Evaluating the Tree of Life project: An innovative way of engaging children and young people with type 1 diabetes

Guidelines on the diagnosis and management of type 1 diabetes in children and young people in the UK state that young people with diabetes are at risk of greater psychological problems than other children and need psychosocial support provided as part of diabetes care (NICE, 2015). Adolescence is a critical period for building a stable identity and finding emotional independence. However, type 1 diabetes creates multiple psychosocial challenges during adolescence, with poor diabetes control leading to long-term complications. The daily demands of diabetes, including regular blood glucose testing, injections and monitoring of food intake to control blood glucose levels, can compromise the young person’s quality of life.

Traditional “psychological” approaches are often rejected by young people and parents. These approaches can be seen as implying that problems are located within the young person or family rather than a legitimate expression of distress associated with a chronic condition. With this in mind, at University College London Hospital (UCLH) we have adapted the “Tree of Life” from a project for traumatised children who had lost parents to HIV/AIDS (Ncube, 2006; Denborough, 2008).

The Tree of Life project
These one-day group sessions use a narrative therapy approach which helps young people share problems in ways that make them stronger by connecting with their strengths, abilities, hopes and dreams, as opposed to just giving accounts of illness (Portnoy et al, 2016). Enhancing self-esteem and empowering and stabilising positive identity stories contribute to a positive patient experience and improved quality of life.

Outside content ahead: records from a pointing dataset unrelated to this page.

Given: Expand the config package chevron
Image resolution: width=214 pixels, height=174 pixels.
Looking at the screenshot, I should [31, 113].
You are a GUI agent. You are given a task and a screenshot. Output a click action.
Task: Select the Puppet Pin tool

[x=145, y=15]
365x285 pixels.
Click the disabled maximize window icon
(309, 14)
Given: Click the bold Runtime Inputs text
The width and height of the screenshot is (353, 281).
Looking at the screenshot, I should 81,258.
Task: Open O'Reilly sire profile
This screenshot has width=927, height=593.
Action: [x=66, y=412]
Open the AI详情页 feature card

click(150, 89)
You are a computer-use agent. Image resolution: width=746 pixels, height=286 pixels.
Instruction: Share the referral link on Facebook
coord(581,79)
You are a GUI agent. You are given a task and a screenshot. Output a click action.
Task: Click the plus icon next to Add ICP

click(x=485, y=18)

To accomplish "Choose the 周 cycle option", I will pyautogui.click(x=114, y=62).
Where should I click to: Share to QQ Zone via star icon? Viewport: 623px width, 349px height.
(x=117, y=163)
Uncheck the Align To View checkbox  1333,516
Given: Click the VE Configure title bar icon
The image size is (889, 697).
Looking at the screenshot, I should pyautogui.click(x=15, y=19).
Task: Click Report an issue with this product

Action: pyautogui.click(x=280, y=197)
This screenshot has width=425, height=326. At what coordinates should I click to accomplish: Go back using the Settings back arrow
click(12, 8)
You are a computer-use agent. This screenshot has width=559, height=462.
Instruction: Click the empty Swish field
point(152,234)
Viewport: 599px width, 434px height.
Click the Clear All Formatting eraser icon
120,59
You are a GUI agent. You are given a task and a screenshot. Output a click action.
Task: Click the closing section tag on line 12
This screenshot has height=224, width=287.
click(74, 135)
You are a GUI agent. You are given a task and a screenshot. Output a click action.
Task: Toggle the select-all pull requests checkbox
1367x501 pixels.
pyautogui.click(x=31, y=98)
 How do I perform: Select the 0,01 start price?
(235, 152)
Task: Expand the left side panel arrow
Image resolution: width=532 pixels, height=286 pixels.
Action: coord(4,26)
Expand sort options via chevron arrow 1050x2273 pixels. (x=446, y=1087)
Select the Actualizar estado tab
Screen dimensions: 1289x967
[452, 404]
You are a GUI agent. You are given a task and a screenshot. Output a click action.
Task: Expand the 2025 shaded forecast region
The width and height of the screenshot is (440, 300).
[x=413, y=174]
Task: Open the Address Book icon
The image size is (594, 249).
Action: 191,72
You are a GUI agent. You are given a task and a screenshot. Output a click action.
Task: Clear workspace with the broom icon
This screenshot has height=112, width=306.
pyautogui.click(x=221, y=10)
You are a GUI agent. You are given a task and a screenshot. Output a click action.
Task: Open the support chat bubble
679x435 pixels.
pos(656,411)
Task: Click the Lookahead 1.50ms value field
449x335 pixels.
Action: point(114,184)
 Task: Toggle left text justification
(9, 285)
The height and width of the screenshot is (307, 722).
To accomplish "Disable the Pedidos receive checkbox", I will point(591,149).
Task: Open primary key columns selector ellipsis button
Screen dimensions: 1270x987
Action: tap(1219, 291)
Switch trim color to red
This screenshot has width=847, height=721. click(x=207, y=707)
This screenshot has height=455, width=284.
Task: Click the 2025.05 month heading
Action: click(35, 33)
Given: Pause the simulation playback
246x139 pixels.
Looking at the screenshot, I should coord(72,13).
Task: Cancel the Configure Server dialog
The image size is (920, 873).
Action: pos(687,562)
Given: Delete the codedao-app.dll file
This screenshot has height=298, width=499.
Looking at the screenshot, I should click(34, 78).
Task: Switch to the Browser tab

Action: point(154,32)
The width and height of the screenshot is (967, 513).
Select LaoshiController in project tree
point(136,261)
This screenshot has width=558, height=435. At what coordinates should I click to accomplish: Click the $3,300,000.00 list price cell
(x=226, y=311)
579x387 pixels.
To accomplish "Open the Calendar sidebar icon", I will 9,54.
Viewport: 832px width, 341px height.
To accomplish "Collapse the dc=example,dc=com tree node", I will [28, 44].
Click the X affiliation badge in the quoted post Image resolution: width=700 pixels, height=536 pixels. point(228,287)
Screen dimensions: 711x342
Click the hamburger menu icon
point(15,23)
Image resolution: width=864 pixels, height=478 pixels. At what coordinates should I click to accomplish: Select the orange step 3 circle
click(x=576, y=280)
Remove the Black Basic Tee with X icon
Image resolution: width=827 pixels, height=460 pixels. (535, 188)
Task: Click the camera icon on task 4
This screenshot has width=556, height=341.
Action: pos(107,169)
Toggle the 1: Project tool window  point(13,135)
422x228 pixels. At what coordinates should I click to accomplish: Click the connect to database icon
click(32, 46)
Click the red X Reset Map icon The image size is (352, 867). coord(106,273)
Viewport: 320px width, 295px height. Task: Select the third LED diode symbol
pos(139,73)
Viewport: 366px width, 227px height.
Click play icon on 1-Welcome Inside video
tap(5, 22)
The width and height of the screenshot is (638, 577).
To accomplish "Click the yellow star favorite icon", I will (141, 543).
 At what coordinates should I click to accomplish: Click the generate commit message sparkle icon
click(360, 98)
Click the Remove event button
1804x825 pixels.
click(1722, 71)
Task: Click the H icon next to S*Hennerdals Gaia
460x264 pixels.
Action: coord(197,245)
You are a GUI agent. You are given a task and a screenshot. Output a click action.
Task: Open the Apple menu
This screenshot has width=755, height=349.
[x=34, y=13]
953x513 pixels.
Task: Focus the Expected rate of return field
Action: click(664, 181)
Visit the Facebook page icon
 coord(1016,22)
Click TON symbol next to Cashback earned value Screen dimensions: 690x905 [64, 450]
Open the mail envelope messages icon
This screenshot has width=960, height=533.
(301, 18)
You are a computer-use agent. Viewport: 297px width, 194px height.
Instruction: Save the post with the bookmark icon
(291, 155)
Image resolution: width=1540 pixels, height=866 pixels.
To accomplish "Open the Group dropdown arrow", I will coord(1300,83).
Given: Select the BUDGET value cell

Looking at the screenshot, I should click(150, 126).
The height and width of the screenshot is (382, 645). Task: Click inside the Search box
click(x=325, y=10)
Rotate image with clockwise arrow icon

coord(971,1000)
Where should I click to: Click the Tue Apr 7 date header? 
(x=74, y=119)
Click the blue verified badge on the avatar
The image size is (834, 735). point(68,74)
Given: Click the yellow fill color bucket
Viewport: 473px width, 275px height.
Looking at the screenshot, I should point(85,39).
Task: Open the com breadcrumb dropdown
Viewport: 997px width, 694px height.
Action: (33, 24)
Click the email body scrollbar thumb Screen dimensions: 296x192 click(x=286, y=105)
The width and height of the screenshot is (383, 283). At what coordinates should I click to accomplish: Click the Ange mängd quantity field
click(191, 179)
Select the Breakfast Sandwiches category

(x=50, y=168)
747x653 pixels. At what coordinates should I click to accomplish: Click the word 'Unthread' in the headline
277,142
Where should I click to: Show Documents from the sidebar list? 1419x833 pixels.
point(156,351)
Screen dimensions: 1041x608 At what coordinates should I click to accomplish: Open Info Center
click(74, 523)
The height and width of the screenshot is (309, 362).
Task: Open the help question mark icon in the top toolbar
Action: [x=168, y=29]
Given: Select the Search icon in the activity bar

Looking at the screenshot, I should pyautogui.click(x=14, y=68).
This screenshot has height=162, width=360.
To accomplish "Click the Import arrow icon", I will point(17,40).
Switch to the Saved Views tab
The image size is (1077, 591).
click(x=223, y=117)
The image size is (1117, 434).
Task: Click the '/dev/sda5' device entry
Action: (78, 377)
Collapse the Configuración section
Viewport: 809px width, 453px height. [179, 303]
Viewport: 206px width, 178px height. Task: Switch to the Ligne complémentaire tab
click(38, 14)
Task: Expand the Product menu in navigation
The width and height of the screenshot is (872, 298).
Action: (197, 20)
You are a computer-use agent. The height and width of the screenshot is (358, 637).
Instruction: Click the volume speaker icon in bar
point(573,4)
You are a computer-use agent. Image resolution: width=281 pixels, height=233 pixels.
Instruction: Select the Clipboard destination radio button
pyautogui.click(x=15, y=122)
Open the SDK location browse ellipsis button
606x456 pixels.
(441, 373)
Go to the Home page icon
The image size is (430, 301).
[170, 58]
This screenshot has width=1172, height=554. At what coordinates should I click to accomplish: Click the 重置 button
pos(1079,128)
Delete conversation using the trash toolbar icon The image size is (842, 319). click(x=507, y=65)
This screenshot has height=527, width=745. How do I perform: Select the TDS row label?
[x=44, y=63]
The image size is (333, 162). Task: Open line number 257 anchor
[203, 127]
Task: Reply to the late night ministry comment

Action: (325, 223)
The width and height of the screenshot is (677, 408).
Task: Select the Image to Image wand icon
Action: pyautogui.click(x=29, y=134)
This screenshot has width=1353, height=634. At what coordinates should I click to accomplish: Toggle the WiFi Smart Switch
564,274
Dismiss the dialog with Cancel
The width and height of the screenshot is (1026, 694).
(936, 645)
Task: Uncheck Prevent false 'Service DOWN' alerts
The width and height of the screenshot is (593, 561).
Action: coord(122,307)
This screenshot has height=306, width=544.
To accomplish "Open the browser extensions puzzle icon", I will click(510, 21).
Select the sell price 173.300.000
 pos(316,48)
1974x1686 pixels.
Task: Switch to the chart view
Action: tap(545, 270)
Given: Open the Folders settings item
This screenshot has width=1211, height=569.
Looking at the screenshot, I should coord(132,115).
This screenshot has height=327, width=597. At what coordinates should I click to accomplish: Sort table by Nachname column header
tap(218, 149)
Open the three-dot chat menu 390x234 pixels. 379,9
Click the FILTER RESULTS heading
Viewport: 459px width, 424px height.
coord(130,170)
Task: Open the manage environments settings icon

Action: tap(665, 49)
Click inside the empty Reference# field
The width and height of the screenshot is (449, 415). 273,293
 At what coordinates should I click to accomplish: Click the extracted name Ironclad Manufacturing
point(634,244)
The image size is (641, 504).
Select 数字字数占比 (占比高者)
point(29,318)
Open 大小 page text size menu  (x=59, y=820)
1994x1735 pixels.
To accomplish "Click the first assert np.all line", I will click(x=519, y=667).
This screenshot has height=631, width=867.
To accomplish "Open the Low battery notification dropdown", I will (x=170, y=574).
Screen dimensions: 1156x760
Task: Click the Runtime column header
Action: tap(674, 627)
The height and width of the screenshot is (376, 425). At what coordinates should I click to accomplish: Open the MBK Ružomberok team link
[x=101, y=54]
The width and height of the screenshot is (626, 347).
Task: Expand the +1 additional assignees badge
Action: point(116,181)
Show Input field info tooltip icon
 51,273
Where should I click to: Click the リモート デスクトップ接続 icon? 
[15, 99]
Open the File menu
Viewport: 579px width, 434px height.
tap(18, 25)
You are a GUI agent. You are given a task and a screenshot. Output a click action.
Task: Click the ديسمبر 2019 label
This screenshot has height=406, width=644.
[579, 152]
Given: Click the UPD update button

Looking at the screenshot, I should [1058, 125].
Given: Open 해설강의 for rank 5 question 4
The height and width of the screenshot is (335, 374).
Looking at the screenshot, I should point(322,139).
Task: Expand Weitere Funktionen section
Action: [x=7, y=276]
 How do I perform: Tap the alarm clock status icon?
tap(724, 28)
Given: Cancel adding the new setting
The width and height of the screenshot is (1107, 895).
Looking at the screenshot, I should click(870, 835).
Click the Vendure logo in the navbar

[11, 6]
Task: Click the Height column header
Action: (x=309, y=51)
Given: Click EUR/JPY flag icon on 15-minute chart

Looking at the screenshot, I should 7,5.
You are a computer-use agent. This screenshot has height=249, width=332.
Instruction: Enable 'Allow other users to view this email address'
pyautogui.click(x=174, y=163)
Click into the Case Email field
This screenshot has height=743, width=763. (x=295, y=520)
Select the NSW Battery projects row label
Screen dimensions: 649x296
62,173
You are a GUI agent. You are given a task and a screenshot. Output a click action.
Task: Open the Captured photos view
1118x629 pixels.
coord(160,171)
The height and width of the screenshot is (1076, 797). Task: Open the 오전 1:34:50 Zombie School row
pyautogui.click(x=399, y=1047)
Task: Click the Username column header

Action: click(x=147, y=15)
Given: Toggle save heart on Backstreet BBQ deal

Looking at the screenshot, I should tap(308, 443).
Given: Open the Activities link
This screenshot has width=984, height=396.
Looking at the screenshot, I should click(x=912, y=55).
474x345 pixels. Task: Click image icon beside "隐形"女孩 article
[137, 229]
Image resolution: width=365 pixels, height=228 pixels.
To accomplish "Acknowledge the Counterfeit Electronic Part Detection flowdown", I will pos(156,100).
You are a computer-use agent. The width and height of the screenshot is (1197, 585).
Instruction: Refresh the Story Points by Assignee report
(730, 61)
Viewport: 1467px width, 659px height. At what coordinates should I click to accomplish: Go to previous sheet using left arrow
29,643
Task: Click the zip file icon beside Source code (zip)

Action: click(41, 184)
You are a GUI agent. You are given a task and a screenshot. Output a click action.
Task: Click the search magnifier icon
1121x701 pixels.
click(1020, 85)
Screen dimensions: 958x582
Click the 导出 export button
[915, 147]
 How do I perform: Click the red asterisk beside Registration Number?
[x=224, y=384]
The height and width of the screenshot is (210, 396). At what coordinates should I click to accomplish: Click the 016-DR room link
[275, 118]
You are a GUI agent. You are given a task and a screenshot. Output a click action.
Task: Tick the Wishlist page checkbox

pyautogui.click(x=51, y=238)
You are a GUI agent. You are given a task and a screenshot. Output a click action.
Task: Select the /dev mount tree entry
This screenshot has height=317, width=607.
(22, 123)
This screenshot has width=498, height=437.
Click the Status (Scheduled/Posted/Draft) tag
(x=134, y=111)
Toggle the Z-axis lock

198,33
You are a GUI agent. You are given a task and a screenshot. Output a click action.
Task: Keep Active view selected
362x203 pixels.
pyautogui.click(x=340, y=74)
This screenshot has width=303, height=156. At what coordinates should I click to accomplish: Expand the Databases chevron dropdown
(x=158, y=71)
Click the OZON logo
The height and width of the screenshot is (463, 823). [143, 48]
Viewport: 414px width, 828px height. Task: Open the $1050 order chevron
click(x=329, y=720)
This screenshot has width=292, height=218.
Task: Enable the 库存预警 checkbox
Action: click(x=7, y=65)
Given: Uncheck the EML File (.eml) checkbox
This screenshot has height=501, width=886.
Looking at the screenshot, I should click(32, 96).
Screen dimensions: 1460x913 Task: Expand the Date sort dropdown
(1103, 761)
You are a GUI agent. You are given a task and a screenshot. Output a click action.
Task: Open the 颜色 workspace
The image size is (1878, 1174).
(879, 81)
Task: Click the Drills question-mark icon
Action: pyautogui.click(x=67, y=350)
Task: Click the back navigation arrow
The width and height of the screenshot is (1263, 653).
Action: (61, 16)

The Tree of Life project’s objectives are to provide an opportunity for young people to:

• Meet others living with diabetes.
• Feel comfortable sharing experiences and the effects of diabetes.
• Develop positive views of themselves to increase self-esteem.
• Learn about and share knowledge of living with diabetes.
• Position and confirm themselves as experts in their condition.
• Change their relationship with diabetes so it impacts less negatively on their lives.

The UCLH paediatric and adolescent psychology service has been running Tree of Life events for young people facing the challenges of diabetes, aged 13–19 years, since 2010. The project was extended to include 10–12-year-olds in 2013 following feedback from the adolescents that this would be a good idea for younger children.

Peer trainers
Running these groups, we were struck by the young people’s enthusiasm for the project and the sense of community that developed from spending a single day together. We wanted to capture this excitement by creating an opportunity for further service user involvement. We therefore began to invite young people who had taken part in the groups to come back and help us facilitate further days, describing their role as “peer trainers”.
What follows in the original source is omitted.